Arrêt du 29 août 2019

Ire Cour de droit civil

Composition

Mmes les juges Kiss, présidente, Klett et Hohl.

Greffier : M. Thélin.

Participants à la procédure

X.________ SA,

représentée par Me Stéphanie Lang Mamie,

demanderesse et recourante,

contre

Z.________,

représenté par Me Hubert Theurillat,

défendeur et intimé.

Objet

contrat de travail; heures supplémentaires

recours contre l'arrêt rendu le 12 mars 2019 par la Cour civile du Tribunal
cantonal du canton du Jura

(CC93 / 2018; AJ 94 / 2018).

Considérant en fait et en droit :

1. 

La société X.________ SA, à..., a repris dès le 1er février 2014 une entreprise
de fabrication d'articles en métal auparavant exploitée par W.________ SA. La
société reprenante a notamment succédé à la société transférante dans ses
engagements contractuels envers Z.________, entré dans l'entreprise le 14 août
2000 en qualité d'ouvrier (« opérateur frappe 3 »).
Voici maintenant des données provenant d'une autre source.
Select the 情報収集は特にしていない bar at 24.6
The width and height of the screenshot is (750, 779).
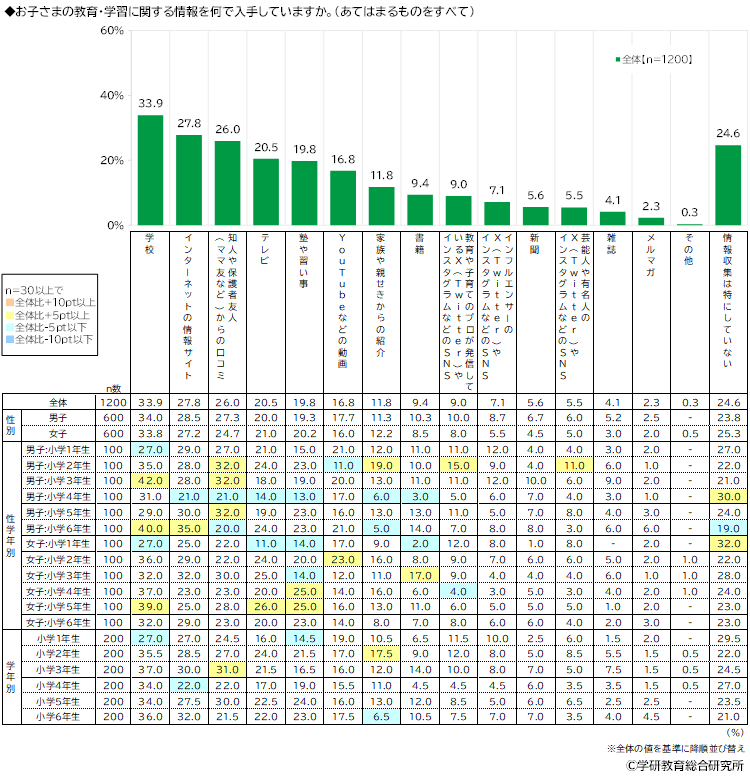727,185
Z.________ a plus tard travaillé en qualité de contremaître, dès le 1er janvier
2011 au plus tôt; il a quitté l'entreprise en 2016.

2. 

Le 12 avril 2017 et dans la poursuite n° 9999 de l'office de Porrentruy,
Z.________ a fait notifier à X.________ SA le commandement de payer 89'151 fr.
en capital, avec intérêts au taux de 5% par an dès le 31 décembre 2015, pour
rémunération d'heures de travail supplémentaires accomplies du 1er janvier 2011
au 31 décembre 2015.

La société poursuivie n'a pas formé opposition dans le délai disponible.

3. 

Le 2 juin 2017, X.________ SA a ouvert action contre Z.________ devant le
Conseil de prud'hommes du canton du Jura. Le Conseil était requis d'annuler la
poursuite n° 9999 et de constater que la demanderesse n'était pas débitrice de
la somme en cause.

Le défendeur a conclu au rejet de l'action et il a requis le Conseil de
condamner la demanderesse au paiement de la somme en cause. Il a allégué des
heures de travail supplémentaires au nombre total de 1'425,01 et il a produit
des fiches de timbrage mensuelles pour les mois de janvier 2011 à février 2015,
hormis deux documents manquants.

A titre de mesure d'urgence puis de mesures provisionnelles, le Conseil a
ordonné la suspension provisoire de la poursuite.

Le Conseil de prud'hommes a tenu audience le 19 juin 2018. Il a interrogé le
défendeur et le représentant de la demanderesse, et il a recueilli un
témoignage. Il s'est ensuite prononcé le 28 août 2018. En substance, il a
accueilli l'action. Il a ordonné l'annulation de la poursuite et il a condamné
la demanderesse à payer 1'185 fr.60, avec intérêts dès le 31 décembre 2015,
pour rémunération de 21,16 heures de travail supplémentaires.

La Cour civile du Tribunal cantonal a statué le 12 mars 2019 sur l'appel du
défendeur. Selon ses conclusions, celui-ci réclamait 68'958 fr.60 en capital.
Accueillant partiellement l'appel, la Cour a condamné la demanderesse à payer
31'588 fr.05 avec intérêts au taux de 5% par an dès le 31 décembre 2015, pour
rémunération de 563,77 heures de travail supplémentaires; elle a annulé la
poursuite dans la mesure où celle-ci porte sur des montants plus importants.

4. 

Agissant par la voie du recours en matière civile, la demanderesse requiert le
Tribunal fédéral d'annuler l'arrêt de la Cour civile et de confirmer le
jugement prud'homal.

Le défendeur conclut au rejet du recours.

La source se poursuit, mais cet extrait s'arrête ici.